* **WHAT YOU ARE ASKED TO DO**:
Locate "This screenshot has width=720, height=405." in the records below, then copy its line and every following line exactly, without the pictures.

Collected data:
============================================================
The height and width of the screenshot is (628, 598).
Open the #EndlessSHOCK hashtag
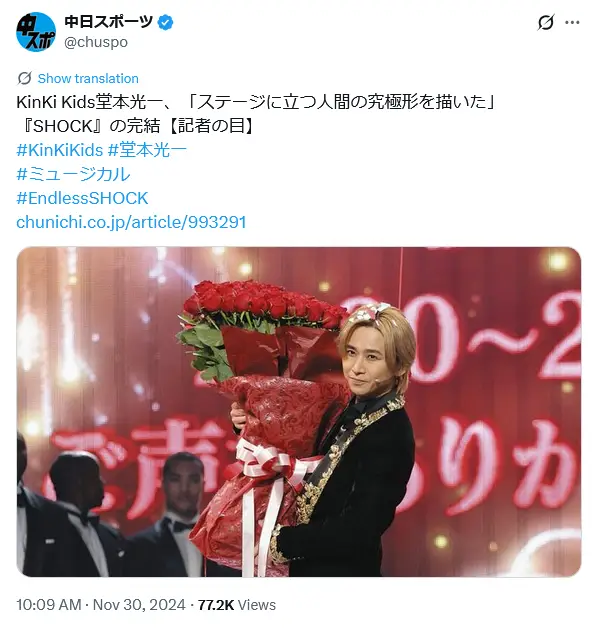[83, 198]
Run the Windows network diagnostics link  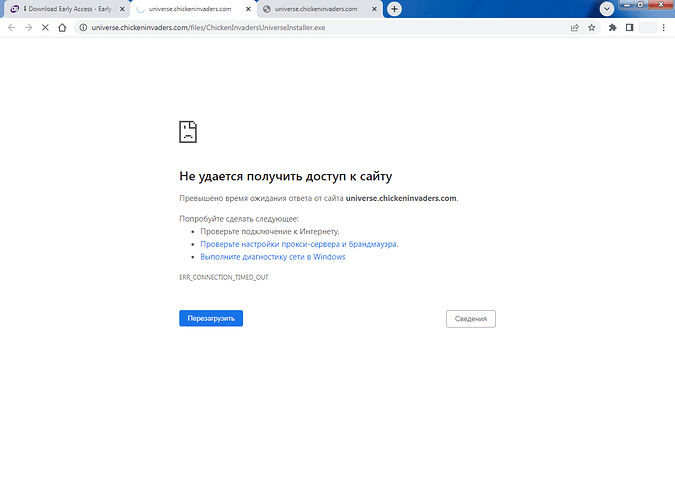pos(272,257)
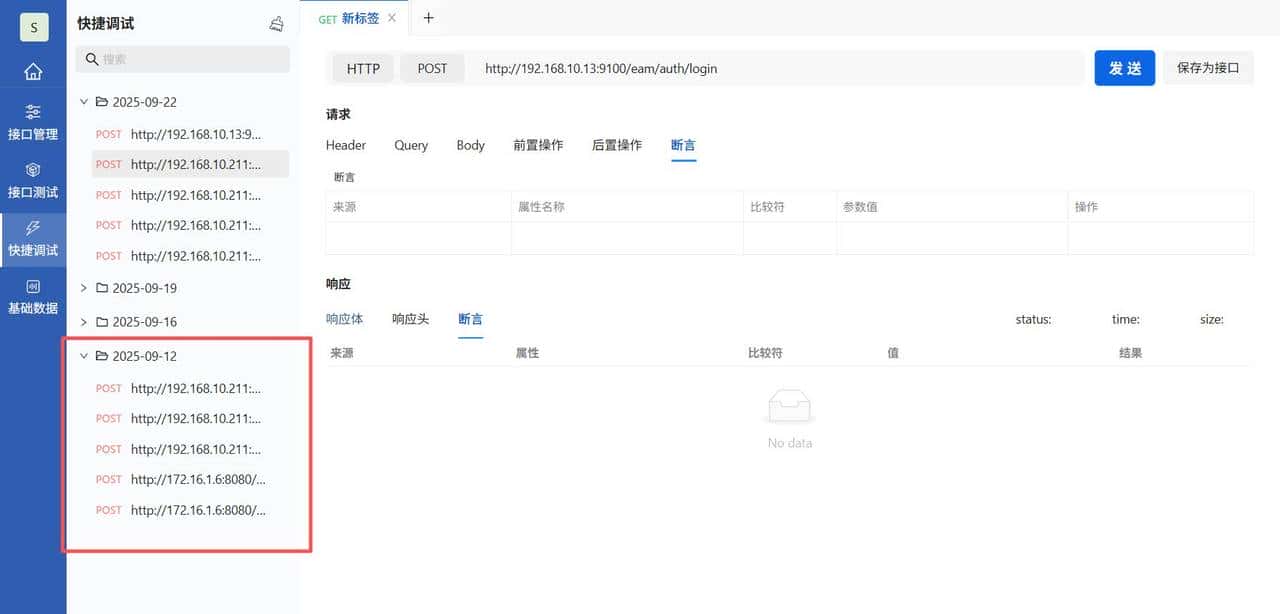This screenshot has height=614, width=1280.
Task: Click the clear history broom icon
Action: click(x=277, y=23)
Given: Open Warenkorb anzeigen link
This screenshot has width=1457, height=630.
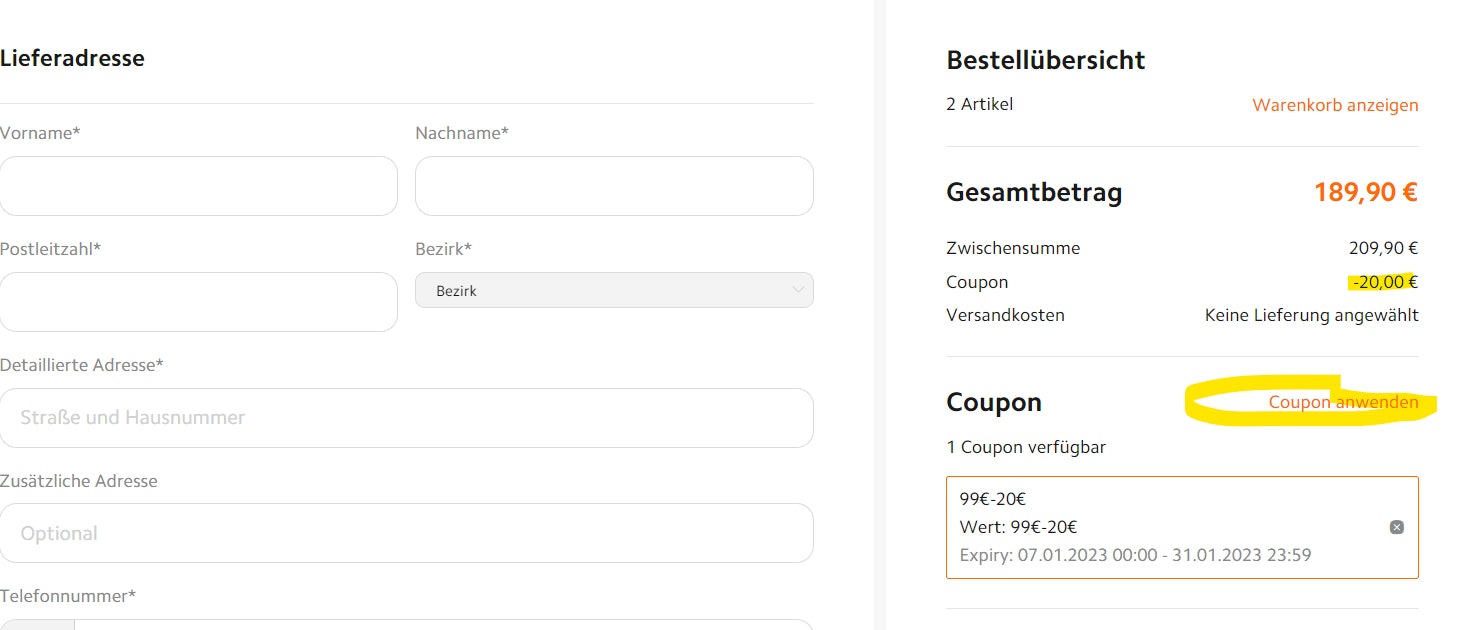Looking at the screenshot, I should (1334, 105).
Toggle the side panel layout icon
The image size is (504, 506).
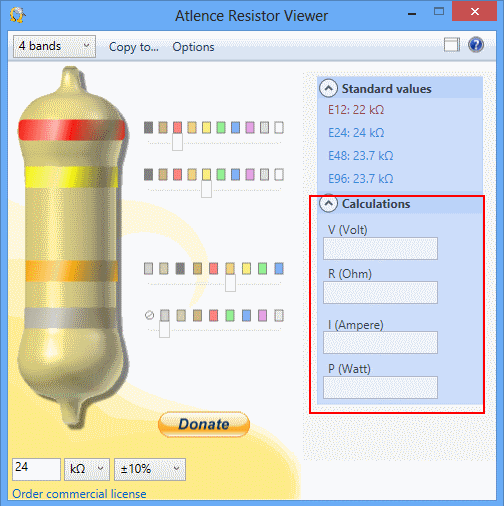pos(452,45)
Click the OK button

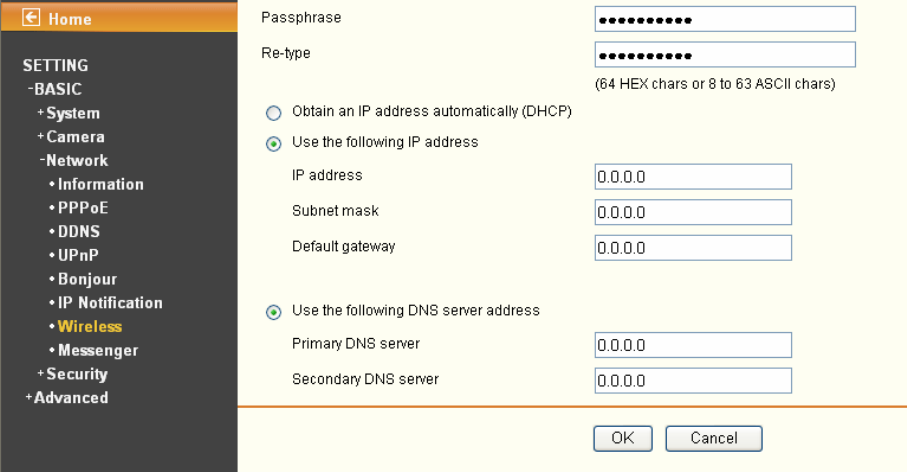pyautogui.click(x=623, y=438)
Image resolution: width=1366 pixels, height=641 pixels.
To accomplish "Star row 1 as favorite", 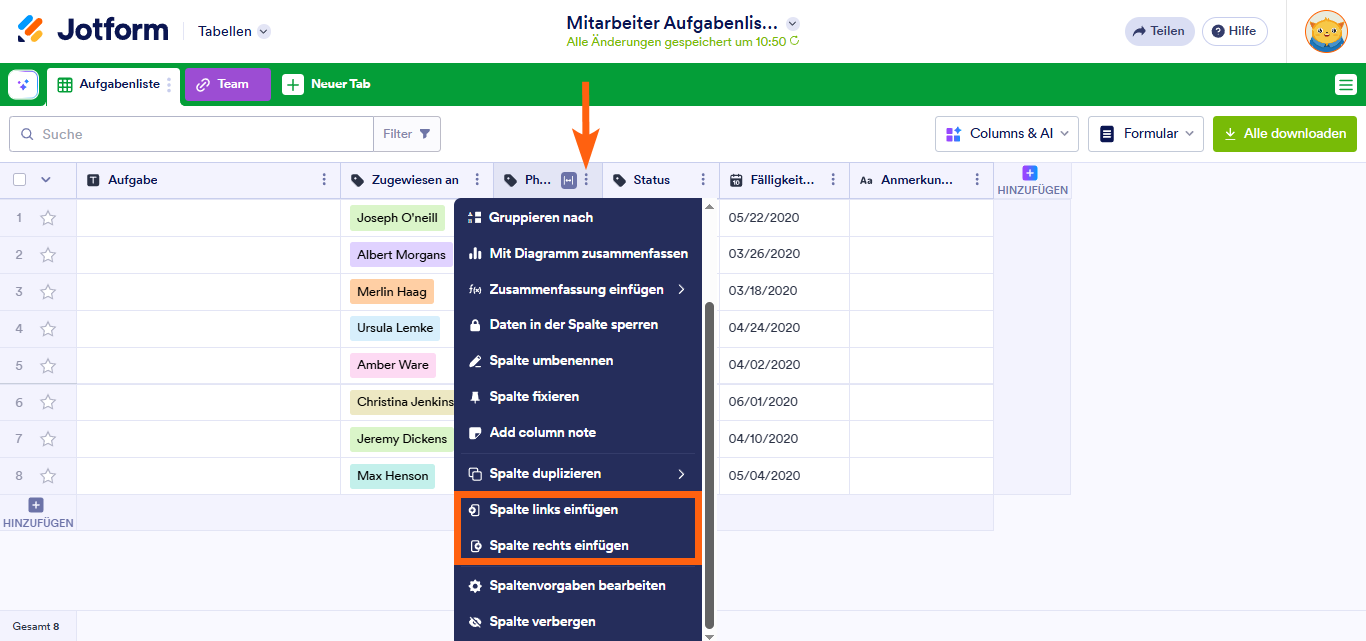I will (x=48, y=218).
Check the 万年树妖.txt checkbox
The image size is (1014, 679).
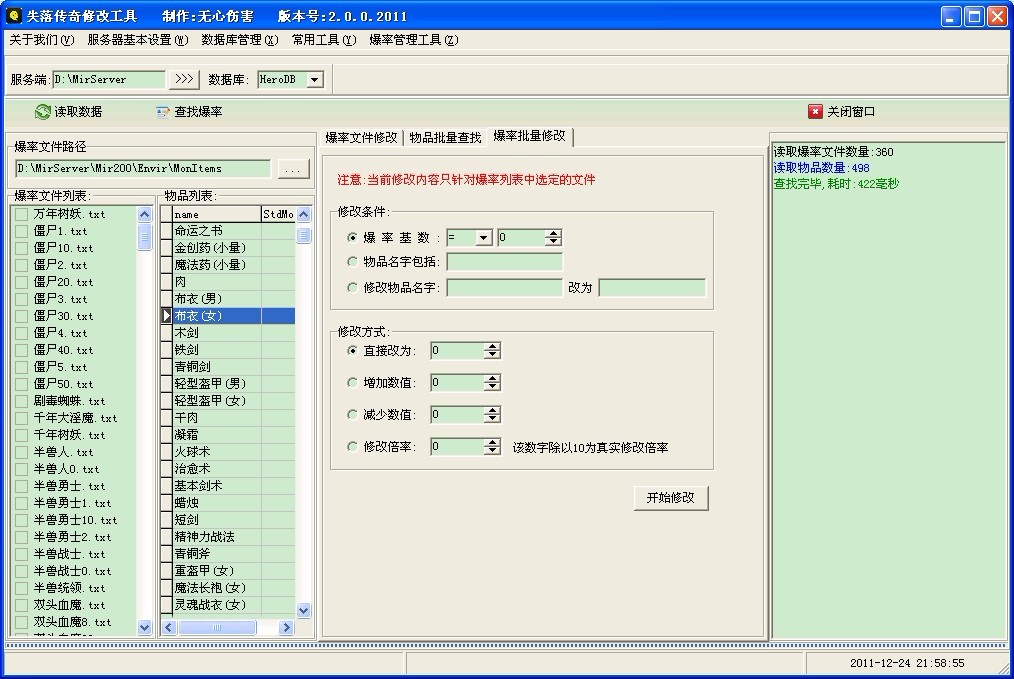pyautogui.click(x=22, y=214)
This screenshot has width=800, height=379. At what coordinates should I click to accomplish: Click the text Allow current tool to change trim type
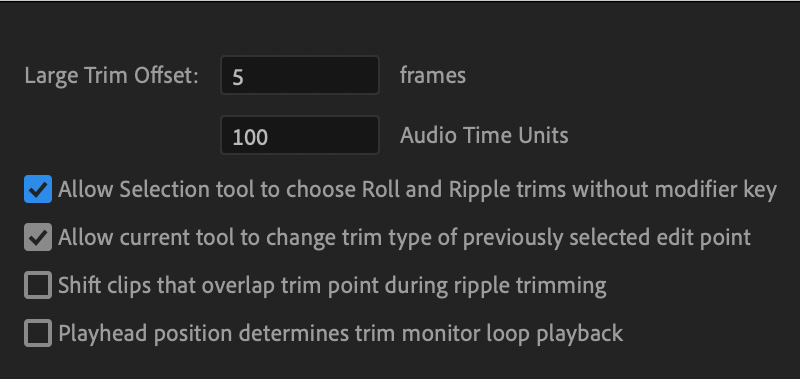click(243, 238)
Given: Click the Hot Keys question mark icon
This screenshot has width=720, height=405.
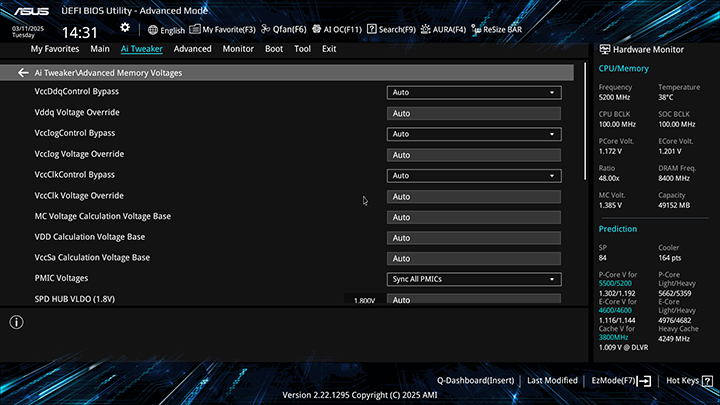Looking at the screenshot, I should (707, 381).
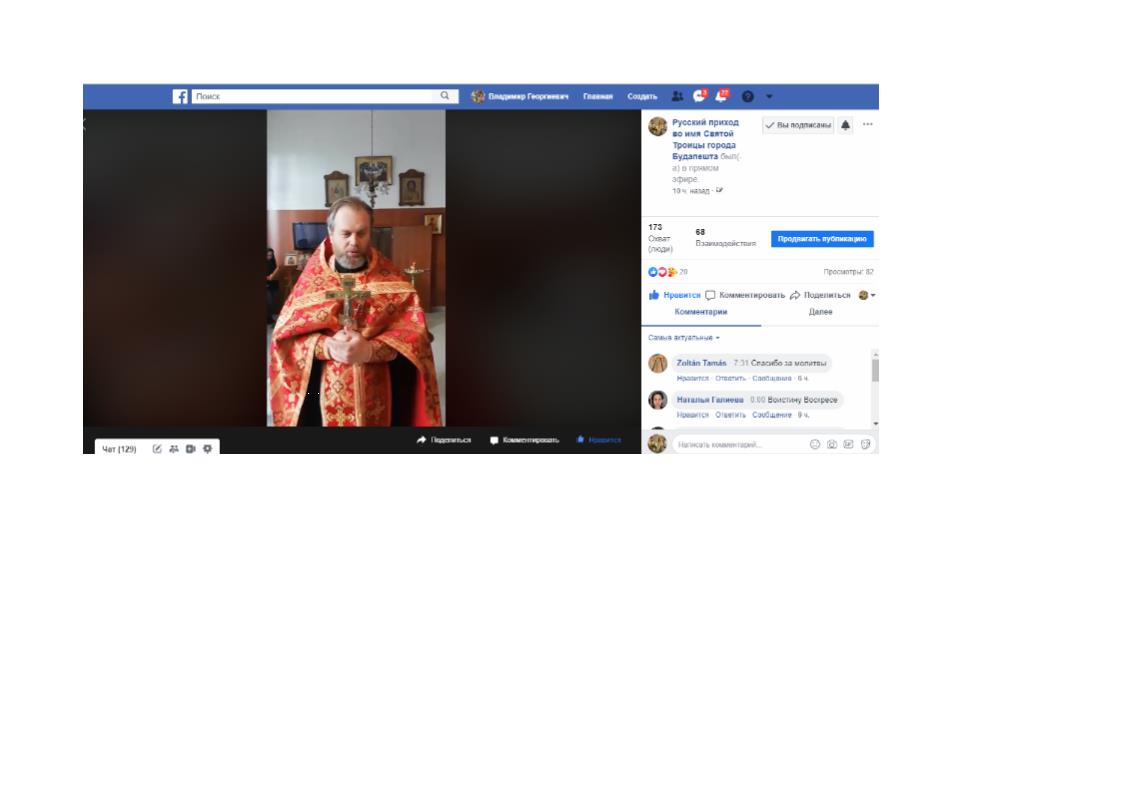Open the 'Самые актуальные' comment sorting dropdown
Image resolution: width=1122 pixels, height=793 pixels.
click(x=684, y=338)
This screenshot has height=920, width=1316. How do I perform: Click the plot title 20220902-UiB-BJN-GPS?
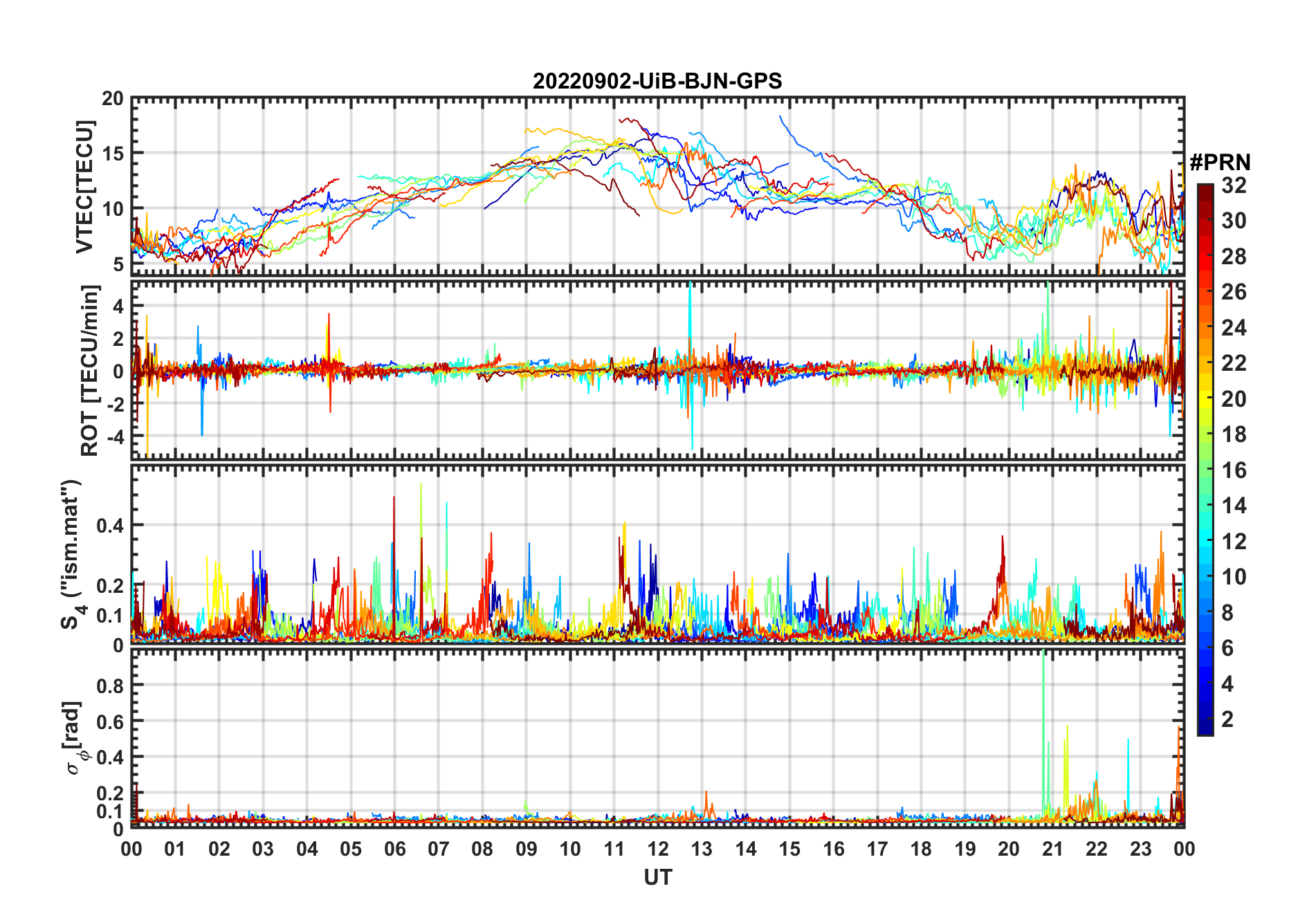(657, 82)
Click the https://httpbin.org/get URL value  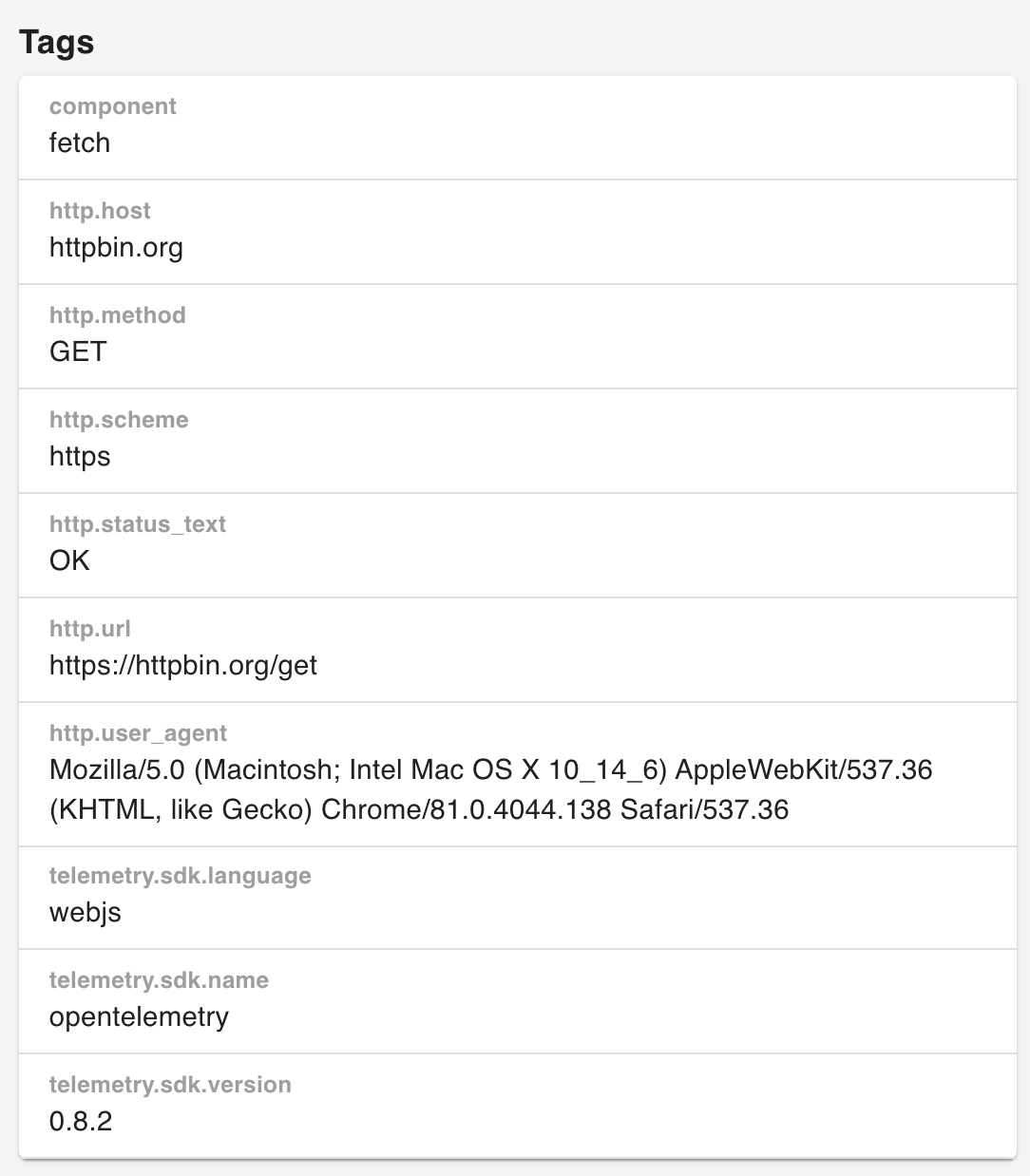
============================================================
* **ANSWER BOX**:
This screenshot has width=720, height=405.
Looking at the screenshot, I should (707, 381).
Open the 'Самые актуальные' comment sorting dropdown
Image resolution: width=1122 pixels, height=793 pixels.
click(x=684, y=338)
This screenshot has height=920, width=1316. How do I perform: Click the plot title 20220902-UiB-BJN-GPS?
(657, 82)
Click the https://httpbin.org/get URL value  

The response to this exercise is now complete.